One weakness of this study is the fact that while patients were matched on as many factors as possible, the process resulted in moderately smaller samples. Generally, length of stay is considered to be shorter in minimally invasive surgeries, and our results indicate this potential for IHR. Our results were not statistically significant. Equality of Levene’s test for variance indicated that our sample’s length of stay was near significance for accepting the equal variances assumption (p = 0.073), which would have returned a statistically significant result on a shorter length of stay in laparoscopic patients. A larger sample would likely provide stronger results in this measure. Additionally, it is particularly difficult to obtain accurate cost information between procedures. A variety of factors contribute to cost differences, as stated previously, physician preference in surgical supplies may have a major impact on the cost of inguinal hernia repair procedures. Furthermore, the cost figures themselves are based on complex cost-charge ratios utilized by the UHC to provide a close approximation for the actual cost of the procedure. The true cost of these procedures would be impossible to obtain simply from charges provided by hospitals. As such, this is the best cost information available in such a large database, although thoroughly itemized details are somewhat lacking.

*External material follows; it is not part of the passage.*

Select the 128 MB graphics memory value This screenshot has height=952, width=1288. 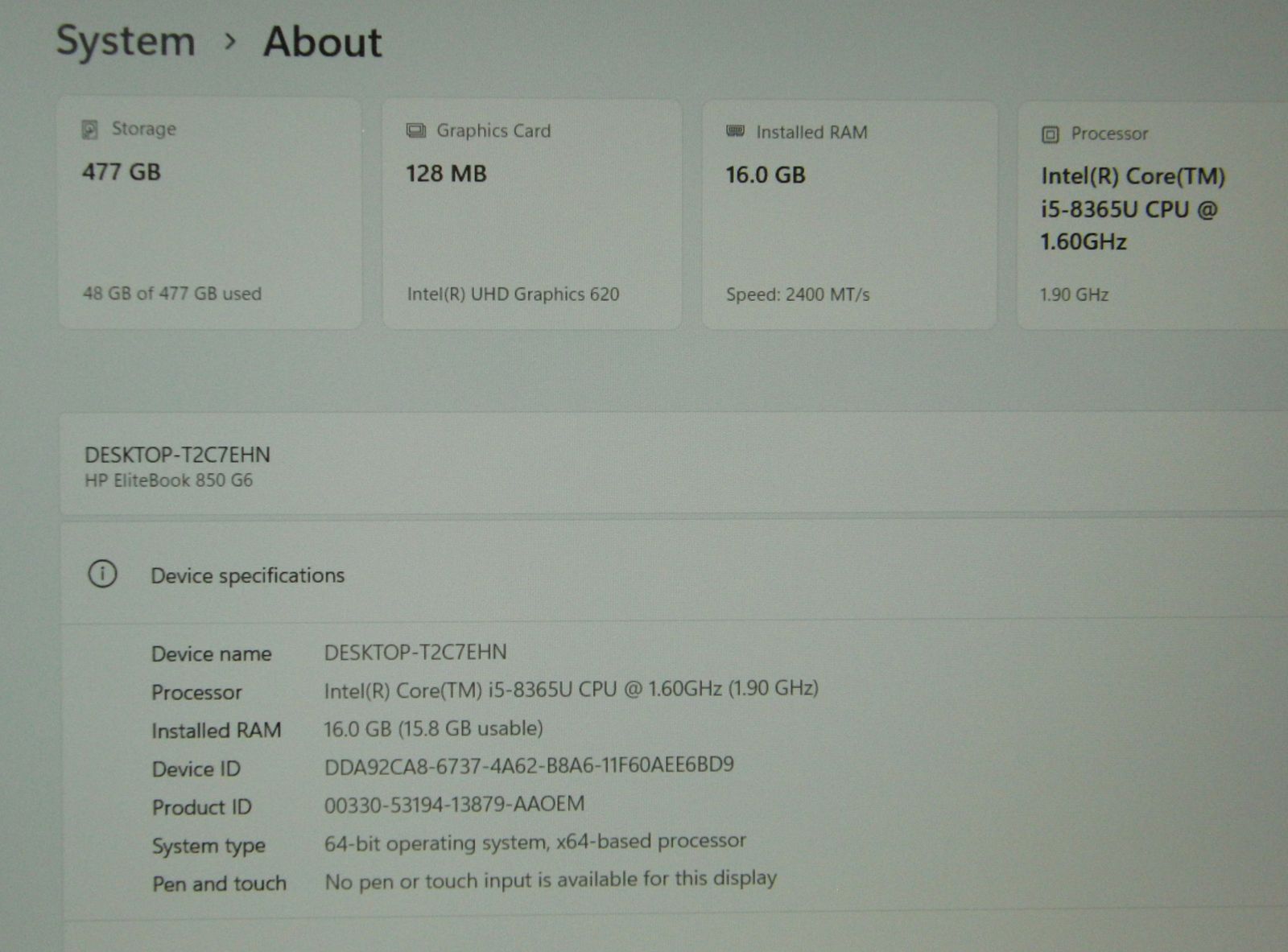tap(446, 174)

While the operative costs are greater for laparoscopic cases, overall care costs may favor the laparoscopic approach. This study and others have shown an increase in infections in open cases [8, 30]. With the list of “never” events increasing to include such complications as wound infections following bariatric surgery, it is not hard to conceive that the list may be expanded to include inguinal hernia surgery as well. While several studies have shown the costs to be equal 3–5 years following open and laparoscopic IHR, this was frequently due to a higher recurrence rate in laparoscopic repairs. As LIHR techniques improve and surgeon experience increases, one would expect similar recurrence rates between laparoscopic and open procedures.

If experienced, well-trained advanced laparoscopic surgeons perform IHR with appropriate equipment, the cost of the operation may become comparable to an open repair; LOS might then become a major factor in the patients’ overall cost, which may result in a cost savings for laparoscopy over the open approach to inguinal hernia repair.